A second antigen-dependent B-cell alteration, SHM, involves the introduction of point mutations at a high rate in the V regions of the Ig genes, resulting in an expansion of the antibody repertoire by allowing the selection of high-affinity antigen-specific antibodies (12). Both CSR and SHM require transcription through target S and V regions on V(D)J exons and DNA editing, which requires two crucial enzymes expressed by germinal center B cells, AID and UNG. Although representing unique modification processes, CSR and SHM are interdependent and nonredundant (13). Defects in any of these events result in antibody deficiency affecting CSR and SHM, collectively referred to as hyper IgM (HIGM) syndromes (14). The characterization of the molecular defects (Table 1, Fig. 1) has been instrumental in unraveling the molecular events leading to antibody diversity and the generation of high-affinity antibodies (15,16).

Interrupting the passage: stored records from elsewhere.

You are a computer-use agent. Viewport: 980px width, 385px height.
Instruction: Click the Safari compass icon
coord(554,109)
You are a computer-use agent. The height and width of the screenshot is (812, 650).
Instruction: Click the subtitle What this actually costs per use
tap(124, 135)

Schematic representation of the various known molecular defects leading to hyper IgM syndromes.
X-Linked Hyper IgM Due to CD40L Deficiency
The X-linked form of HIGM (XHIGM, HIGM-1) is most common and accounts for about 65–70% of all cases with the HIGM phenotype. Sequence analysis of CD40L and the development of specific disease registries (17–19) have helped in delineating the clinical features of XHIGM. Most, but not all, affected males present in infancy with upper and lower respiratory tract infections. In contrast to most other forms of hypogammaglobulinemia, patients with X-linked HIGM are susceptible to interstitial pneumonia caused by PCP, which can be the presenting symptom (18,19). PCP has been reported in up to 40% of all patients with mutations of CD40L. Diarrhea, present in 50% of the patients, can be acute or chronic and is often associated with cryptosporidium infection that may contribute to the high frequency of sclerosing cholangitis, a severe and often fatal complication. An unusual susceptibility to liver and biliary tract tumors has also been reported (20). Lymph nodes of patients with CD40L deficiency lack germinal centers, attributed to ineffective CD40L/CD40 interaction in the extrafollicular areas, resulting in poor recruitment of germinal center precursors (21).

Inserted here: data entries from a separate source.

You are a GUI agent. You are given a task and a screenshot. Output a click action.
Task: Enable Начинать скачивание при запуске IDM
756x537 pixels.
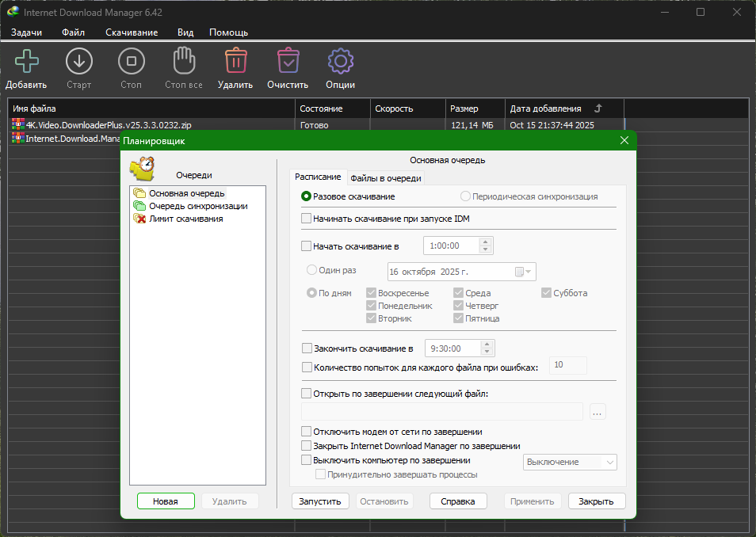(x=307, y=219)
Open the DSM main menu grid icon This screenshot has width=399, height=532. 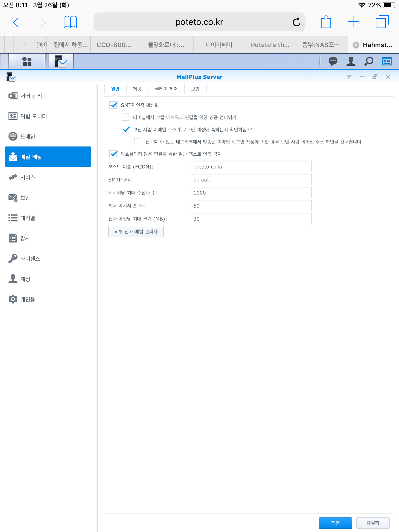pos(27,62)
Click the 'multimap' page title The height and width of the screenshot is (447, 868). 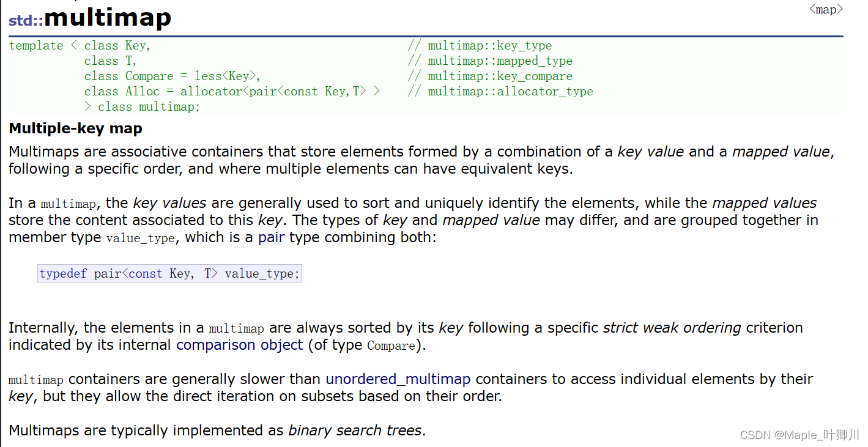coord(108,18)
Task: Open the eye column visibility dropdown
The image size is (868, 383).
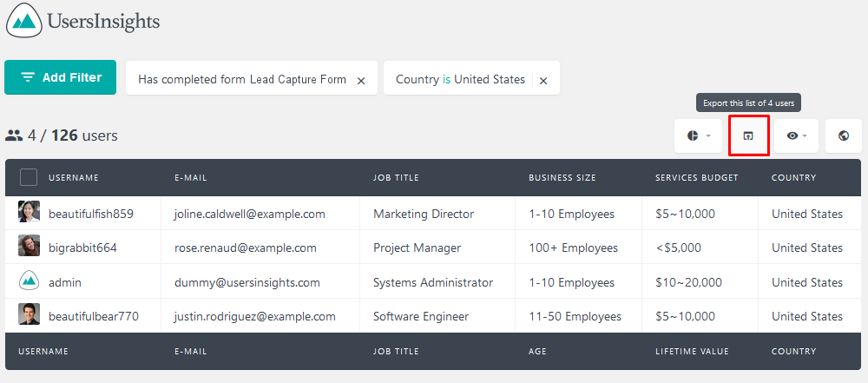Action: 796,135
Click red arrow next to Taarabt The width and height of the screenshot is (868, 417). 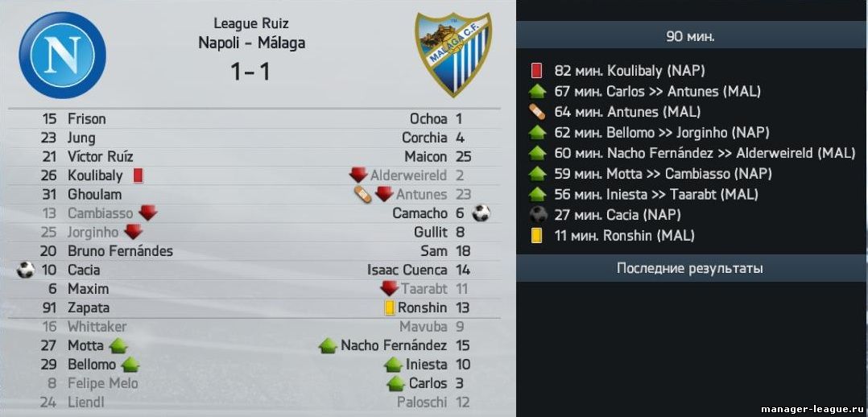pos(390,288)
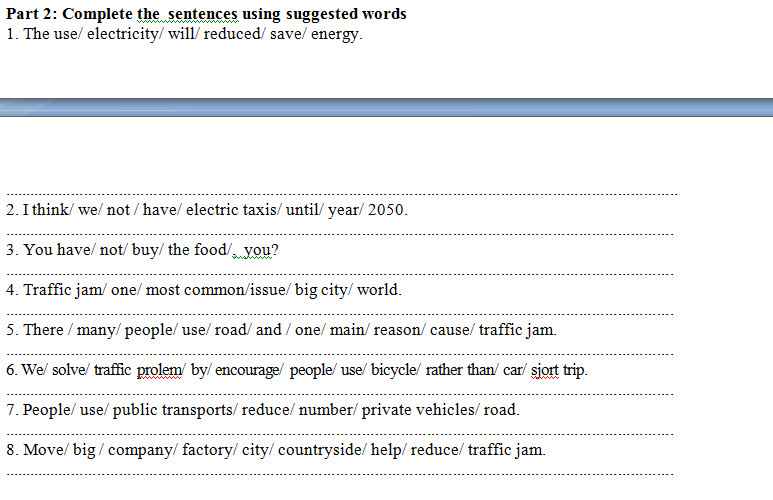The image size is (773, 500).
Task: Click the underlined word 'you?' in sentence 3
Action: [x=261, y=250]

Autoimmune manifestations are quite common and include thrombocytopenia, seronegative arthritis, and inflammatory bowel disease (18). Neutropenia, which is present in two out of three patients (18) does not seem to be associated with autoantibodies. It can be found in patients who have also chronic parvovirus B19 infection (22). Like all forms of HIGM, patients with mutations of CD40L have markedly reduced levels of serum IgG, IgA, and IgE with normal to elevated IgM and a normal number of circulating B cells, although the proportion of IgD-, CD27+ isotype switched memory B cells is markedly decreased. CD40 signaling is normal as demonstrated by the in vitro production of IgG and IgE when peripheral blood lymphocytes are incubated with antiCD40 or soluble CD40L in the presence of lymphokines (6,7,9). It appears that serum IgM levels increase with age, particularly if initiation of IVIG substitution therapy is delayed (18), indicating that an increase in IgM reflects chronic antigen stimulation rather than a direct effect of the molecular defect.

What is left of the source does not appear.